* _TASK DIRECTIONS_:
Please rewrite the entries below with every "agent" changed to "assistant" and everything else left as it is. Omit the pictures from your version.

* _MATERIAL FOR THIS EXERCISE_:
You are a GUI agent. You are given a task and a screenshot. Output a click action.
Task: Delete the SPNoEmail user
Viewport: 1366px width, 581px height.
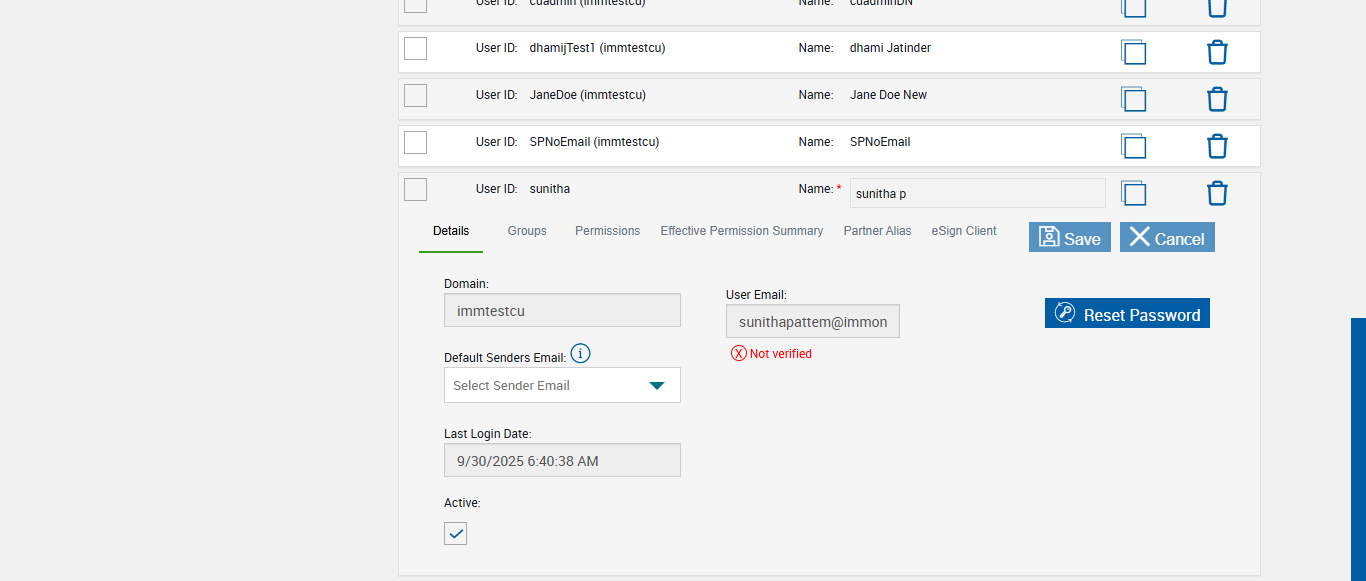click(x=1217, y=146)
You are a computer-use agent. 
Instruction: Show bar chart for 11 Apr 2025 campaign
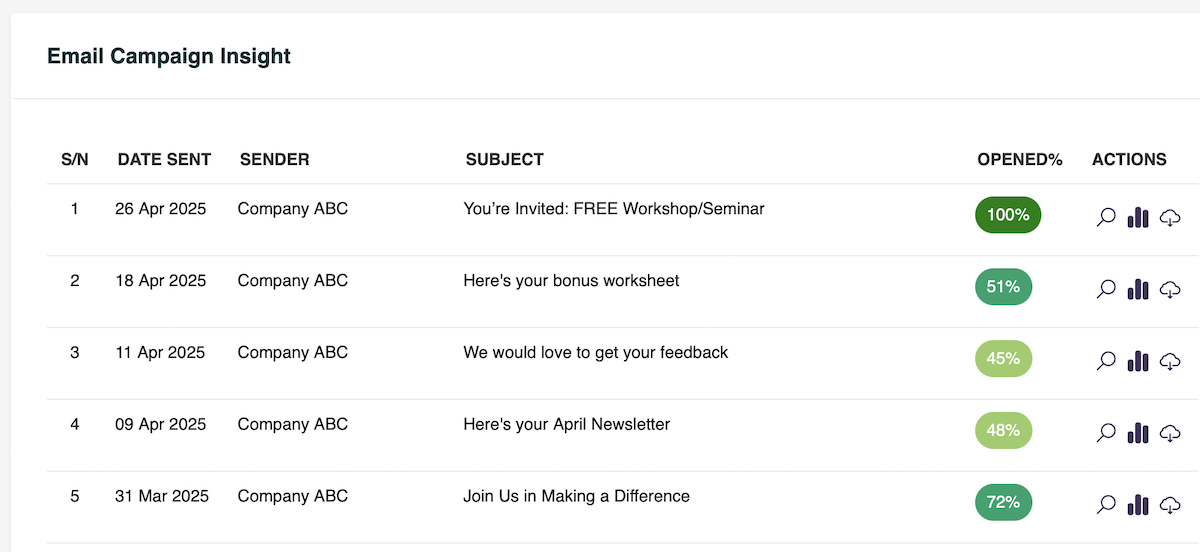(1138, 361)
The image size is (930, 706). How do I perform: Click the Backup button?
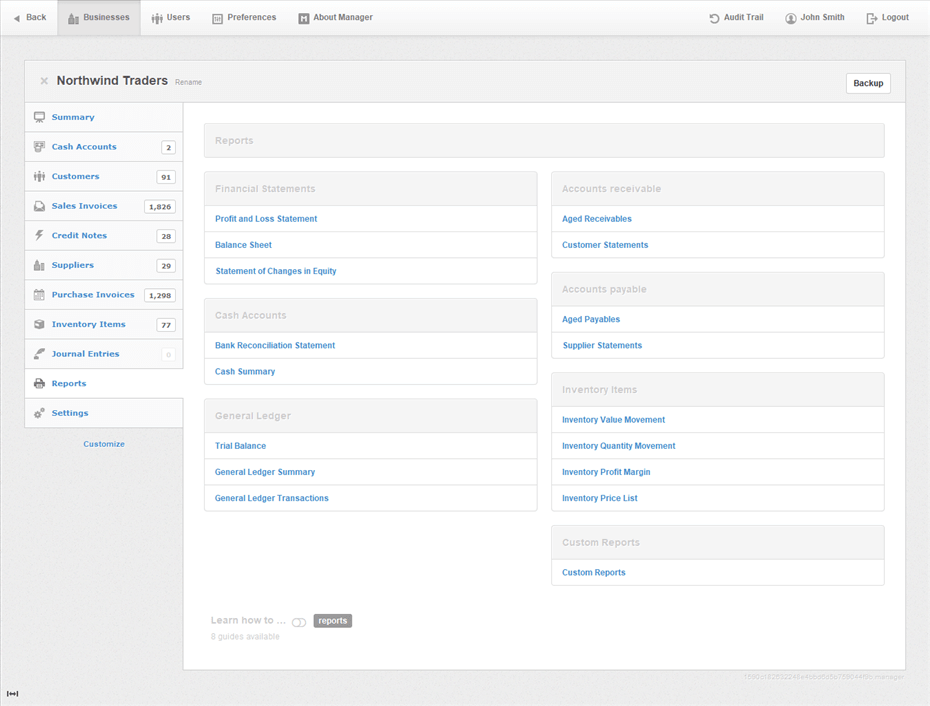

* _SOLUTION TO THIS TASK_:
You are a GUI assistant. You are given a task and a screenshot. Output a click action.
Task: Delete the SPNoEmail user
Viewport: 1366px width, 581px height.
click(x=1217, y=146)
You are a computer-use assistant. 
Instruction: Show bar chart for 11 Apr 2025 campaign
(1138, 361)
The image size is (930, 706). How do I perform: Click the Backup button?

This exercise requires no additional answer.